The overhead product stream 305 is fed to an Azeo column 375 at a pressure of about 25 bar. The overhead product 318 from the Azeo column 375, which is substantially a binary azeotrope of ethane and carbon dioxide, is mixed with stream 321 and is fed to the entrance of a CO2 removal membrane 395 via stream 322. A bottoms product 319, which is substantially carbon dioxide, is sent to a re-injection process. In the membrane unit 395, the gases pass over a semi-permeable membrane through which the carbon dioxide passes much more readily than ethane. The surface area of the membrane available and residence time are controlled so that a stream containing about 98 vol % CO2, at a pressure of about 2 bar, is produced. The membrane unit 395 is similar to that described above. The permeate output (stream 323) from the CO2 membrane 395 is fed to a compressor 380 and output as a vapor stream 320. The vapor stream 320 is recycled back to the Azeo column 375.

The gas (stream 324) exiting the membrane unit 395 rich in ethane is fed to an ethane recovery (C2 Rec) column 396 at a pressure of about 24 bar. The overhead product 321 from this C2 Rec column 396, substantially the binary azeotrope of ethane and carbon dioxide, is returned to the entrance of the membrane unit 395. A bottoms product 325, which is ethane, is blended back with stream 303 for heating value adjustment, fed to sales, and/or refrigerant makeup of a liquefaction process.

— Tasks to perform —
**A.** In the gas separation passage, at what pressure is overhead product stream 305 fed to the Azeo column?
**B.** Please resume the gas separation passage from where it stops.
These entries have no connection to the gas separation passage.

[Extracted records]

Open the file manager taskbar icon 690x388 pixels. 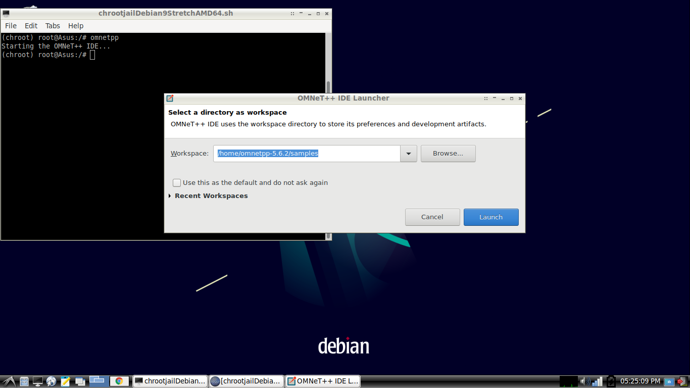click(x=24, y=381)
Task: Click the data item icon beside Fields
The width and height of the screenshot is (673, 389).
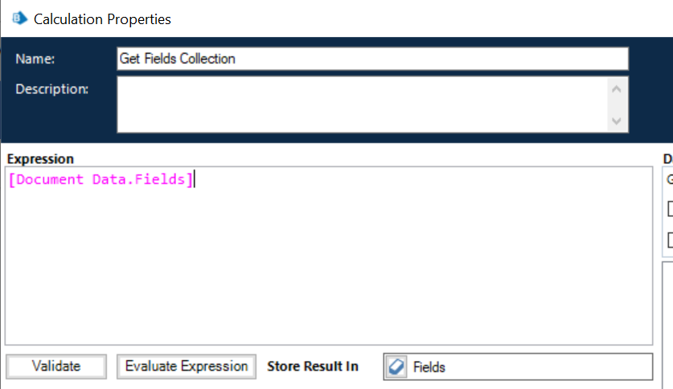Action: pyautogui.click(x=397, y=366)
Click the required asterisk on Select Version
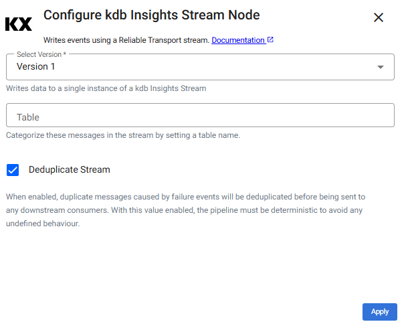 coord(65,54)
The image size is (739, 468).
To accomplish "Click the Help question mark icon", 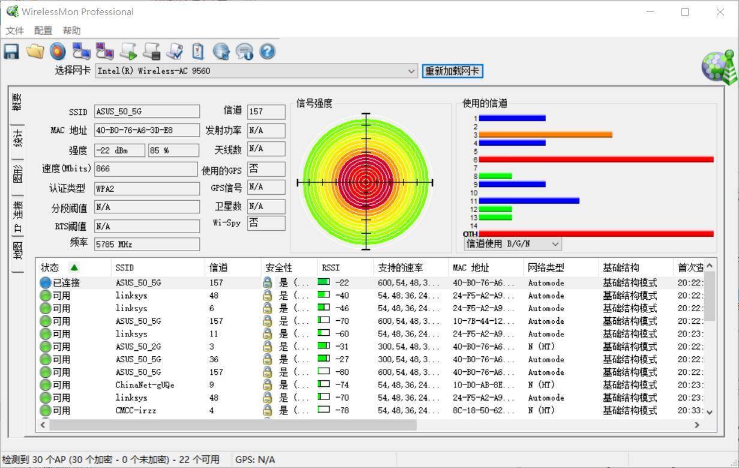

— Answers to the exercises —
**A.** About 25 bar.

**B.**
A bottoms product 304 is fed to a DeC3 column 360 at a pressure of about 25 bar. The bottoms product 304 has a composition as shown in TABLE 5. The DeC3 column 360 is similar to that described above. The operating pressure of the DeC3 column 360 is in the range of about 17 to about 27 bar. The operating temperature of the overhead condenser is in the range of about −2 to about 67° C.

Propane is taken as the principal overhead product, stream 307, and has the composition as shown in TABLE 5.

Stream 307 is fed to an H2S separator 385. The H2S separator 385 is similar to that describe above. An H2S stream 327 is fed to a Claus plant to produce sulfur, or any of the other H2S mitigation processes as described above. The operating pressure of the H2S separator 385 is in the range of about 17 to about 27 bar. The operating temperature of the overhead condenser is in the range of about −2 to about 67° C.

A portion of the output of the H2S separator 385, stream 326, is blended back with stream 303 for heating value adjustment. The remainder of the output is fed to sales and/or refrigerant makeup in a liquefaction process.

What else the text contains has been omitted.